Mohau Modisakeng, 'Inzilo', 2013

                Mohau Modisakeng, ‘Inzilo’, 2013

The idea behind START is very simple- to allow young galleries to showcase interesting new artists from around the world. The art world has become much more global in the past few years. Where once it was possible to stay abreast of contemporary art by looking at what was going on in New York, Berlin and London, now art scenes have appeared worldwide. START includes galleries from Australia, Azerbaijan, Colombia, Indonesia, Korea, Malaysia, Mexico, South Africa, UK and USA amongst other countries. The focus on young artists gives the fair a consistent thread and provides the opportunity for collectors and art enthusiasts alike to discover new talent. It also reflects the fact that many emerging art scenes around the world have had relatively little exposure to international audiences to date. These are new art markets that are aware of what has been going on in the traditional centres of the art world such as London and New York but retain their own strong local influences and are striking out, doing their own thing.
START reflects the wider changes happening in the art world, particularly globalisation. Twenty-five years ago Magicians de la Terre at the Pompidou Centre was the first major museum exhibition to have the premise that what was being made in Dakar should be shown in the same exhibitions as what was being made in London or Paris. At the time it was a subversive idea that was hotly debated (and sometimes even denounced) in the art world press.
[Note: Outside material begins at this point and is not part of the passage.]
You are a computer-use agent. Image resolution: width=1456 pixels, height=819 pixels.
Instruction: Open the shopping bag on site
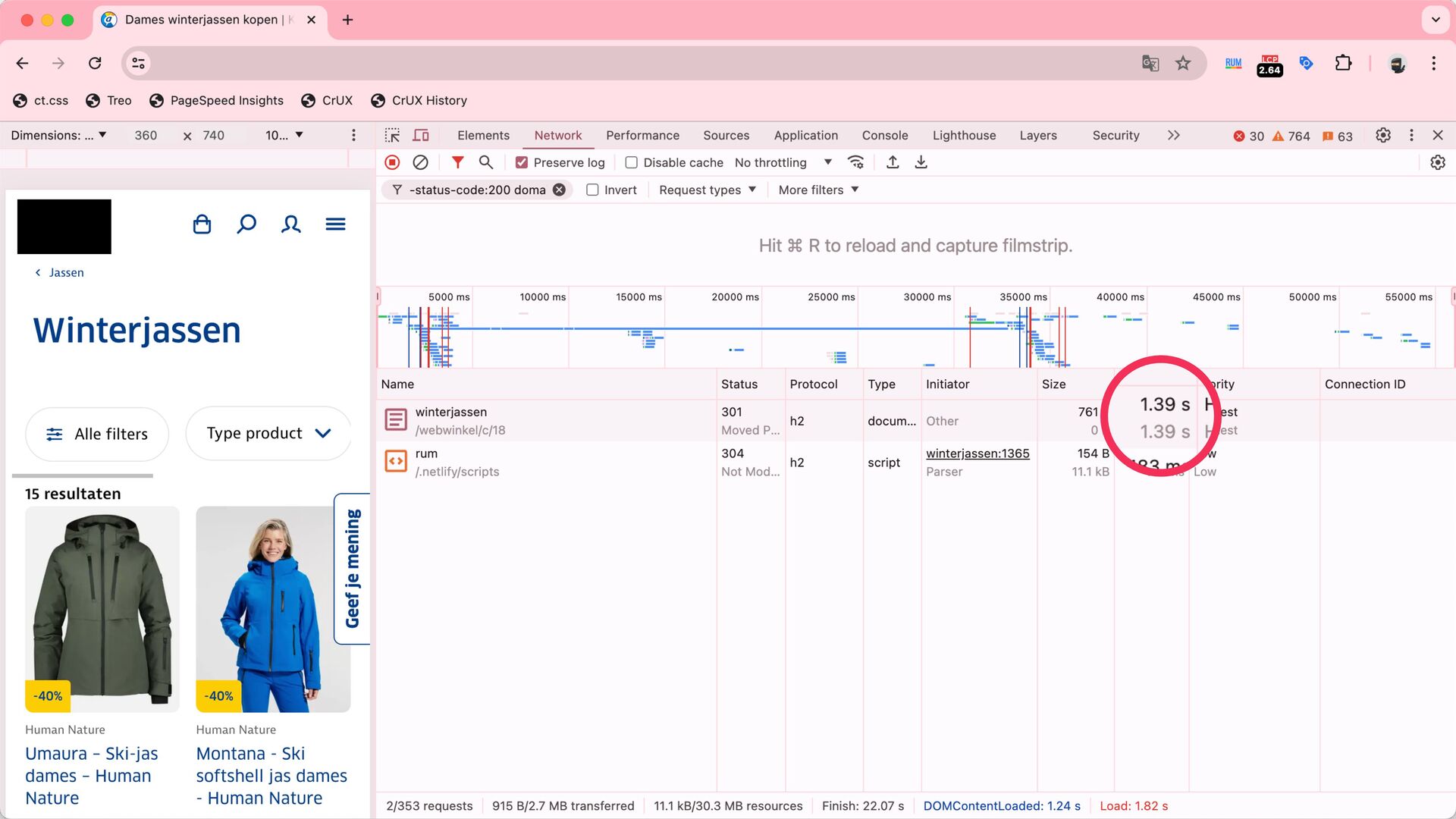click(202, 224)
Now it is an accepted concept but the concomitant result is that unless you spend all of your time on planes, you need art fairs and the internet to negotiate all the developments going on in a contemporary globalised art world.
Leonard Hamill, 'Painting I Krakow', 2009

Leonard Hamill, ‘Painting I Krakow’, 2009

Critics of globalisation argued that it could lead to homogenisation, and some critics argued that globalisation would lead to contemporary art looking the same wherever it was produced. A fair like START disproves this. Artists often still look to local cues, concerns and visual traditions as the basis of their work- for example there is no history of abstraction in Indian art, so its contemporary art also tends to shy away from its influence. In fact one of the challenges of making a fair that is both global and concentrates on very new art is that there are more visual discontinuities than a fair that is premised around a more local scene. Visitors will move from gallery to gallery and there will be visual jumps as well as surprising connections.
Christine AY TJOE, 'Left Layer and Right Layer', 2010

Christine AY TJOE, ‘Left Layer and Right Layer’, 2010

London is very fortunate in that it has a wide range of galleries already- what an art fair like START can do is provide an initiative that introduces a new world of young galleries to its art-viewing public, broadening what they might normally see. If the visitors come out having discovered some new artists and galleries they had not come across before then the fair and its team will have done their job. We are all looking forward to discovering the work of many new artists.